In this original and significant book, Professor Lydia Liu investigates how the clash between the Western powers and the Qing Empire manifested itself at linguistic and symbolic levels. Specifically, it focuses on the West's efforts to assert its sovereignty—its position of dominance—over China, while that nation worked to defend its own authority. Liu presents her material through a number of case studies, ranging from treaty making to textbooks on grammar. Her basic point—"civilizations do not clash, but empires do"—is particularly relevant today, when the political and national bases of international conflict are often vaguely ascribed to cultural clashes rather than to clear matters of politics and self-interest.

In the first chapter, "The Semiotic Turn in International Politics," Liu champions the use of semiotic theory (the study of signs) to analyze international relations, while also arguing that the two have actually interacted. She demonstrates that the field of semiotics itself owed much to the confrontation between the imperialist West and the rest of the world. Thus, the founders of the discipline (the American, Charles Sanders Peirce, and the Swiss, Ferdinand de Saussure) were influenced by contemporary advances in technology and the military. In a telling example, Liu describes the 1851 mnemonic method Samuel Morse devised for learning his telegraph code: "A" (dot-dash) was to be memorized by associating it with "ag-ainst," and "B" (dash-dot-dot-dot), by associating it with "bar-bari-an"—not a trivial choice of words at a time when the West had come to view other cultures as primitive.

Ascriptions of barbarity emerge as a central theme in the next two chapters, "The Birth of a Super-Sign" and "Figuring Sovereignty," which contain the most important new findings in The Clash of Empires. Liu shows that it was only in the era of the Opium War that England began to insist that the Chinese character yi 夷 was insulting because it meant "barbarian." Prior to the 1830s, the British had understood the word in its traditional sense of "foreigner," carrying no derogatory overtones. Connecting yi with barbarian created what Liu calls a "hetero-linguistic super-sign," a new concept that joins ideas in two or more cultures and, in turn, impacts both.
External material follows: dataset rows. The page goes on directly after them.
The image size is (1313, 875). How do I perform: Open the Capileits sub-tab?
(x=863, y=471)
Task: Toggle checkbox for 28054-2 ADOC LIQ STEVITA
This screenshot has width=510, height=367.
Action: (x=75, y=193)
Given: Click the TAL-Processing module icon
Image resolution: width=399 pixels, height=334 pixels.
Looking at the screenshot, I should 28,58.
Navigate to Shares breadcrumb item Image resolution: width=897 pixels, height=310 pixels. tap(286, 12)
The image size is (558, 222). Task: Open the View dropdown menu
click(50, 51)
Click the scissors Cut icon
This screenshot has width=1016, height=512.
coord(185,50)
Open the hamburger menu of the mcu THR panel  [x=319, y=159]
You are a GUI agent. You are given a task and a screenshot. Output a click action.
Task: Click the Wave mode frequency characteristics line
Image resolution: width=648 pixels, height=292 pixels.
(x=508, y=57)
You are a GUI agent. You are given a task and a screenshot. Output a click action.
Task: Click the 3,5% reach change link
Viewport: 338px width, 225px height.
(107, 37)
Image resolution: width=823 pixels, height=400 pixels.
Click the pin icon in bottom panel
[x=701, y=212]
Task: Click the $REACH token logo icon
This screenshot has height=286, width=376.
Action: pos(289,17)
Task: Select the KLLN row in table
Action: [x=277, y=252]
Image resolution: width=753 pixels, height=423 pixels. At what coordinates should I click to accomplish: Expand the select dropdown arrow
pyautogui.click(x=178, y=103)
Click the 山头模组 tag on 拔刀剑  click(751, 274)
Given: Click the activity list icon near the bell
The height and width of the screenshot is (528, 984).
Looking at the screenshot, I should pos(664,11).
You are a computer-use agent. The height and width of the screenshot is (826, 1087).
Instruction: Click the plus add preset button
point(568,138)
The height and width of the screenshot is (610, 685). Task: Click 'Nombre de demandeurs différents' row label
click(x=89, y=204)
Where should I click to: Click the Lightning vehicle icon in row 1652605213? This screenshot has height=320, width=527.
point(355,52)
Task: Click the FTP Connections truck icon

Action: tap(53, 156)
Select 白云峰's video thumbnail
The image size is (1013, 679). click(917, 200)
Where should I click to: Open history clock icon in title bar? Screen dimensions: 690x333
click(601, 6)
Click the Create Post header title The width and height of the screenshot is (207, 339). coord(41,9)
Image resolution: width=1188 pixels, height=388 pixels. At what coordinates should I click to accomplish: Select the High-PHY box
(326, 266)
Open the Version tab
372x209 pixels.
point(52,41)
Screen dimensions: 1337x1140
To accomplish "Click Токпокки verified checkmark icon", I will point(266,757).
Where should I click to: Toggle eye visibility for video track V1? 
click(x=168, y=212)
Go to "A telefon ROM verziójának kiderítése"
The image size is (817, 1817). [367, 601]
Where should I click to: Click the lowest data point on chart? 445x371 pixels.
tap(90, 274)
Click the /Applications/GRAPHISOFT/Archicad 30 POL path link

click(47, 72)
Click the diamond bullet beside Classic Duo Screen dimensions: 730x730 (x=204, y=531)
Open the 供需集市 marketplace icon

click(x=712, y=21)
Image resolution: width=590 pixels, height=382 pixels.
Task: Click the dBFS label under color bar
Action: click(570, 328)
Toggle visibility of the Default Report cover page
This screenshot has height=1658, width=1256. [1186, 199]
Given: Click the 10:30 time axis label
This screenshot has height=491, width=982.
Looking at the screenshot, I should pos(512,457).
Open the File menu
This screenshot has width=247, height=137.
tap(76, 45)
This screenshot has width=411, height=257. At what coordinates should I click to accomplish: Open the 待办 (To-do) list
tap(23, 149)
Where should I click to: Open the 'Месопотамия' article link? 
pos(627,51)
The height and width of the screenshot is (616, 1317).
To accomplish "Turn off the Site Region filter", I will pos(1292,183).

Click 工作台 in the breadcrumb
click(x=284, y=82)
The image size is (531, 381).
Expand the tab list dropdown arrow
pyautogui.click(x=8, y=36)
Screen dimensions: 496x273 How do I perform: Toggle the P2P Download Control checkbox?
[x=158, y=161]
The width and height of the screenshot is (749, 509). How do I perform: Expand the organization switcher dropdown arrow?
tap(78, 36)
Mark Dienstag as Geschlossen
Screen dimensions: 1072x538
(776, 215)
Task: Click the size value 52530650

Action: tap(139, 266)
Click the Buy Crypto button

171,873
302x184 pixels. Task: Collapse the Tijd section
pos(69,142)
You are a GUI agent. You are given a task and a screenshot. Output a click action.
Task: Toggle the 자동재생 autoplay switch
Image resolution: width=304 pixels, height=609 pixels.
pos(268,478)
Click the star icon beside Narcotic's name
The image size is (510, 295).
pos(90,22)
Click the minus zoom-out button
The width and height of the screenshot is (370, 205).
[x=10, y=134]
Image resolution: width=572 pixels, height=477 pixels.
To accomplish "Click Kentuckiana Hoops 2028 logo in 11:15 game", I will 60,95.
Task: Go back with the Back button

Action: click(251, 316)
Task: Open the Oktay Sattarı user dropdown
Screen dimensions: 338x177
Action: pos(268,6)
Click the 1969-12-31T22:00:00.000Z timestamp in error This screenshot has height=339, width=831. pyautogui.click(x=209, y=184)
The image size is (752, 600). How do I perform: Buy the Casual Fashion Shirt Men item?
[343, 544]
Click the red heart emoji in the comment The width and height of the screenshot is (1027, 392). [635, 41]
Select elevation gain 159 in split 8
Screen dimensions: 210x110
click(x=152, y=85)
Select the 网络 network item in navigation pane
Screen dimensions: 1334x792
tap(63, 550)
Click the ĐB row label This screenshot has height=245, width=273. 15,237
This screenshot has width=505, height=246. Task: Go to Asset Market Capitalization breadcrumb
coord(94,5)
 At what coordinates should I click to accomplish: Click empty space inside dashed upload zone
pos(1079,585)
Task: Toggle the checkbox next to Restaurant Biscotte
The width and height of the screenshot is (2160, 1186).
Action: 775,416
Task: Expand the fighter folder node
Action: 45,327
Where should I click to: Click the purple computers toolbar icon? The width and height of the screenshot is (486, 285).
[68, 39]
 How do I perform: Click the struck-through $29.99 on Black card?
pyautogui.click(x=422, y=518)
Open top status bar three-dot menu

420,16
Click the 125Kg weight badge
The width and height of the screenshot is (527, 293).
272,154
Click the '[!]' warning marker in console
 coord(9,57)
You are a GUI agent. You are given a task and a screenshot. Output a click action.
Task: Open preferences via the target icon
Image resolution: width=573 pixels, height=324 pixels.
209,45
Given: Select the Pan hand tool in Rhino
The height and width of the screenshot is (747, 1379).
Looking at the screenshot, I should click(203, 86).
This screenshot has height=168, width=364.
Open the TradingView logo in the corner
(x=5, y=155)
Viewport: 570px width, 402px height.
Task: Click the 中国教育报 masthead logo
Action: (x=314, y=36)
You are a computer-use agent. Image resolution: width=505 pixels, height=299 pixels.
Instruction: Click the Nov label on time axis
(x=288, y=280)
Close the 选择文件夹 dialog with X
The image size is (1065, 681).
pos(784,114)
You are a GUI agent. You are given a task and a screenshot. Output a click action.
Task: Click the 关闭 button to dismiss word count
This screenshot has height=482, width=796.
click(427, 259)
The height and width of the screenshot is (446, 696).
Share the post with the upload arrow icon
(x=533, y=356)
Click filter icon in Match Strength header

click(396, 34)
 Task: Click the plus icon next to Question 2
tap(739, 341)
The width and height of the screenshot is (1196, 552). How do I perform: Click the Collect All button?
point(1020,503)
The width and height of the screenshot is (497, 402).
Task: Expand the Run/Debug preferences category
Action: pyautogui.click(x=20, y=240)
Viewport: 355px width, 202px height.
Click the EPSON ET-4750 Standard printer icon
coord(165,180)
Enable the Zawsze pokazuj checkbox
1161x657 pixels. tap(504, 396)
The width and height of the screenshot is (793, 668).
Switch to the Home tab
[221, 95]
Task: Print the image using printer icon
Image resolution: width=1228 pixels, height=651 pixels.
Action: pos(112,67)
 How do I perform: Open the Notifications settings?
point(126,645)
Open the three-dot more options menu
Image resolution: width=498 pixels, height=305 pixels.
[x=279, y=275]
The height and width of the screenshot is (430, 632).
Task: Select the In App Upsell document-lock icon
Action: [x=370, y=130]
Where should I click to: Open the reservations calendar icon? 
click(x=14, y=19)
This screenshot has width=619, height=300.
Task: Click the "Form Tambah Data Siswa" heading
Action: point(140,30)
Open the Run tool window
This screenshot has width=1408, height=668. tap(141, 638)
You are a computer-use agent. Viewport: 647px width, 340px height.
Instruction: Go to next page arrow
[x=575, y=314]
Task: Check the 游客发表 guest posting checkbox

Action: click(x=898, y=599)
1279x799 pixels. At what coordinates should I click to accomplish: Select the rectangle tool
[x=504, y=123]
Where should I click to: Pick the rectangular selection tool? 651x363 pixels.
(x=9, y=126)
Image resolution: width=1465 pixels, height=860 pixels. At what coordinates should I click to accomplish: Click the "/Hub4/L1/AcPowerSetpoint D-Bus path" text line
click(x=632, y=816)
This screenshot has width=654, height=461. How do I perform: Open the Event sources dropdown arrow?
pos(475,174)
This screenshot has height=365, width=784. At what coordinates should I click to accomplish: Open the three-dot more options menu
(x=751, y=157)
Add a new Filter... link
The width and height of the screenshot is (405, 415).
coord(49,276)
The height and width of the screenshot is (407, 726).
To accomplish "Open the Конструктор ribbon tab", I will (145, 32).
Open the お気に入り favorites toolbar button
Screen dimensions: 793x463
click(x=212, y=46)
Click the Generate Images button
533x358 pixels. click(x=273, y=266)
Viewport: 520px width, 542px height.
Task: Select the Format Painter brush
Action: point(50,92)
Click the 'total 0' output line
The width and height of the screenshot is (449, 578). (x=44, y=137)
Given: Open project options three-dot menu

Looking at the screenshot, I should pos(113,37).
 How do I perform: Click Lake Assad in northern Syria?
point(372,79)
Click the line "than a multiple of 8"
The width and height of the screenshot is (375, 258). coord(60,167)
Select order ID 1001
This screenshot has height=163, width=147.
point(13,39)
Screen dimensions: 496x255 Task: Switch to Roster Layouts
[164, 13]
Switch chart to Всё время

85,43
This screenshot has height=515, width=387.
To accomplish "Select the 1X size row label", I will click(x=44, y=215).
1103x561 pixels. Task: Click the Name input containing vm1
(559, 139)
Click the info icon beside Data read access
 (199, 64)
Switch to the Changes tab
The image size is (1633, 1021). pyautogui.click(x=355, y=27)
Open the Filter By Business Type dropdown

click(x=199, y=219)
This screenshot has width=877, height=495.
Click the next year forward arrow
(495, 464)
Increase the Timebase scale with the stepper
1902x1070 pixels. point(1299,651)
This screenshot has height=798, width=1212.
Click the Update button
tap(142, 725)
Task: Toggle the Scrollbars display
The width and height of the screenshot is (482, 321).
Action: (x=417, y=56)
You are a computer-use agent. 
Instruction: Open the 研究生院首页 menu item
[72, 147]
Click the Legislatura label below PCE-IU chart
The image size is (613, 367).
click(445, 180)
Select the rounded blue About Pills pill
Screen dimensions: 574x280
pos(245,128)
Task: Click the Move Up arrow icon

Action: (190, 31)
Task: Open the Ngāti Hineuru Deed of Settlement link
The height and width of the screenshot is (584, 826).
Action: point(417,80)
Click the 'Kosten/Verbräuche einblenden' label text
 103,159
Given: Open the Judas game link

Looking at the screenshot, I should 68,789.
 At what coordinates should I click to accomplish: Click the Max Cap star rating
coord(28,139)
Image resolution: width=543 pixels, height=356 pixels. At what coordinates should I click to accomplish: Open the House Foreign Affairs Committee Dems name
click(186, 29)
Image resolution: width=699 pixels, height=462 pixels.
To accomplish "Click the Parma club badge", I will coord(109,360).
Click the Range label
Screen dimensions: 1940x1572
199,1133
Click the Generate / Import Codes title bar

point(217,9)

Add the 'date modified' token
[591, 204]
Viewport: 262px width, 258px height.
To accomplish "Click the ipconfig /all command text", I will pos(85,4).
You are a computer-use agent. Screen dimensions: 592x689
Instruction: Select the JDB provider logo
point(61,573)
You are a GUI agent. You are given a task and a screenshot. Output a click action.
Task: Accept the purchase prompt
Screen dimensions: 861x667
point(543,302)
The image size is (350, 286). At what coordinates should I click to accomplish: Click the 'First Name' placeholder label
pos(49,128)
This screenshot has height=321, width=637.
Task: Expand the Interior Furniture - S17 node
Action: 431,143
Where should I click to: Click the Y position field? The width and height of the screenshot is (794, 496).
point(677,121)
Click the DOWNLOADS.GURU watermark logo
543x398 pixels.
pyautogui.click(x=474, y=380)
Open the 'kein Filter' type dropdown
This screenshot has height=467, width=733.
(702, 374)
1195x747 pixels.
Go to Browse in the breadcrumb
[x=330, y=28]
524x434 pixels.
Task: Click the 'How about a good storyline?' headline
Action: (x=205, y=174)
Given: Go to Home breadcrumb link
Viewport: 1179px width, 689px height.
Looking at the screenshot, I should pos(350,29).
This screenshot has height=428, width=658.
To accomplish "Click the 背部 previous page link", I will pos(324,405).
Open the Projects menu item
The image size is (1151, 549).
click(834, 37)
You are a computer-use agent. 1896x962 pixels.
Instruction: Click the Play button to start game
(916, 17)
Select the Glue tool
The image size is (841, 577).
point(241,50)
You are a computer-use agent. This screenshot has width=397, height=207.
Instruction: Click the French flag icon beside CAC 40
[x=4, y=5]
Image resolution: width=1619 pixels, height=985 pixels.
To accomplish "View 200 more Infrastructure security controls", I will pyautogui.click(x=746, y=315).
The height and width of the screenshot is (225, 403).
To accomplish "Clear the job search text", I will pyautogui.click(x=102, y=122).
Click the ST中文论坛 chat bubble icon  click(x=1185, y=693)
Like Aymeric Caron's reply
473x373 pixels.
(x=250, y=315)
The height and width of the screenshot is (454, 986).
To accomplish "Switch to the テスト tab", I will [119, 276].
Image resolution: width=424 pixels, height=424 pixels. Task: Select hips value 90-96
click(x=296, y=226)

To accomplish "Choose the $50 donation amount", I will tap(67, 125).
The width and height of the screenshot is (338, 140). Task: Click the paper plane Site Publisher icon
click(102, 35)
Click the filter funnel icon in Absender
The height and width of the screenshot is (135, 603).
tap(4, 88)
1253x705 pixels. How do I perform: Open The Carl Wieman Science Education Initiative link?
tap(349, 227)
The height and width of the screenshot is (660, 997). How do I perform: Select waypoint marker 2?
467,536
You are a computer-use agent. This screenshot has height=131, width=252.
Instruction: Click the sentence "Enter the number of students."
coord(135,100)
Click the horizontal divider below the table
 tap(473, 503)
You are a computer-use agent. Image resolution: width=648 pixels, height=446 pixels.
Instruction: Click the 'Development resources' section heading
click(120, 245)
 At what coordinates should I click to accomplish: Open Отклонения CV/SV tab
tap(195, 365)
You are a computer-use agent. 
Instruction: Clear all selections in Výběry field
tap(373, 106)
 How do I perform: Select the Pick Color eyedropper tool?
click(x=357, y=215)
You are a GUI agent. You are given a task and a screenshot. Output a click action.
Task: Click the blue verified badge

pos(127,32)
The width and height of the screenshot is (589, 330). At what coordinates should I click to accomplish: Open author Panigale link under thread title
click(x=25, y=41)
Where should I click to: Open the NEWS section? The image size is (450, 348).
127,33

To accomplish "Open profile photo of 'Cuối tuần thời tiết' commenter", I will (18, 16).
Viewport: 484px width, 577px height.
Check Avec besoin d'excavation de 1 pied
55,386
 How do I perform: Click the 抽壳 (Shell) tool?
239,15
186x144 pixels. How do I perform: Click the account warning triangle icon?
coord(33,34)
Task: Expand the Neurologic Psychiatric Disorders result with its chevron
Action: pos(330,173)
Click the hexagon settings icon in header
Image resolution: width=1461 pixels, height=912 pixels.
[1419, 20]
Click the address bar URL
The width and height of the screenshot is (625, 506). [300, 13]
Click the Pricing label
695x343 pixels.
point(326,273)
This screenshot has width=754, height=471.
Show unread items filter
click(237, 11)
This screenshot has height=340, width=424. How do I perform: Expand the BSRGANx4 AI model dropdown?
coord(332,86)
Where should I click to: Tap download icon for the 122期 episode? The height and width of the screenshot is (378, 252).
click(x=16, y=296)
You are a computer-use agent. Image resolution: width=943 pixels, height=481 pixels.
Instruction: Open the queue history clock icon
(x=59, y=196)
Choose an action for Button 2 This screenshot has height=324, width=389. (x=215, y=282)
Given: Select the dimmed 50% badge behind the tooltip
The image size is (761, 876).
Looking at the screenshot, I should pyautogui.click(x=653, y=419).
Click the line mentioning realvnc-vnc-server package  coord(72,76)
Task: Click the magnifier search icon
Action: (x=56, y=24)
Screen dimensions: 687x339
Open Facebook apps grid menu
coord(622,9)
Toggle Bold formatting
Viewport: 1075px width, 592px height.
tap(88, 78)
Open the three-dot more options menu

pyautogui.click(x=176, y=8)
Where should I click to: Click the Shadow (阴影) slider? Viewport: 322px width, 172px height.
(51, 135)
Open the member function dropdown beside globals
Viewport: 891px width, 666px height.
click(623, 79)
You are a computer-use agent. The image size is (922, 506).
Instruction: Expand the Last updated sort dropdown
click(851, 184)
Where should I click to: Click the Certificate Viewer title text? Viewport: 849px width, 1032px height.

China resisted the new super-sign yi/barbarian, but by 1858 Britain had enshrined it in the Treaty of Tianjin through a clause that forbade Chinese official documents to refer to the British as yi.

Moreover, to undergird her point, Liu demonstrates that the Manchus, even in the midst of the literary purges of the eighteenth century, and always sensitive to being considered barbarians, did not object to being referred to as yi. They [End Page 157] took the term as it had always been understood: people not from the traditional core area of China. The Qing also emphasized that it had united that area, the Zhongguo, with the surrounding outer areas and created a single united polity—as indeed it had.

Linking yi and barbarian displayed England's insecurities, of course, and projected its own attitudes toward China onto China. The connection served to suggest that the chief problem in Sino-Western relations was that China looked down on the West, when, in fact, the reverse was true. The super-sign has also had remarkable influence and staying power. Most of us coming of age in the mid-twentieth century were still taught that yi means barbarian. To this day the mistranslation is trotted out to argue a unique Chinese sense of cultural superiority, when in fact it emerged from issues that were not cultural at all, but matters of international power. Liu makes a similar point with regard to the epithet fan gui 番鬼 ("foreign devil") for foreigners, showing that the term came into common use among Chinese only in the face of British aggression, and not because of ageold cultural prejudices.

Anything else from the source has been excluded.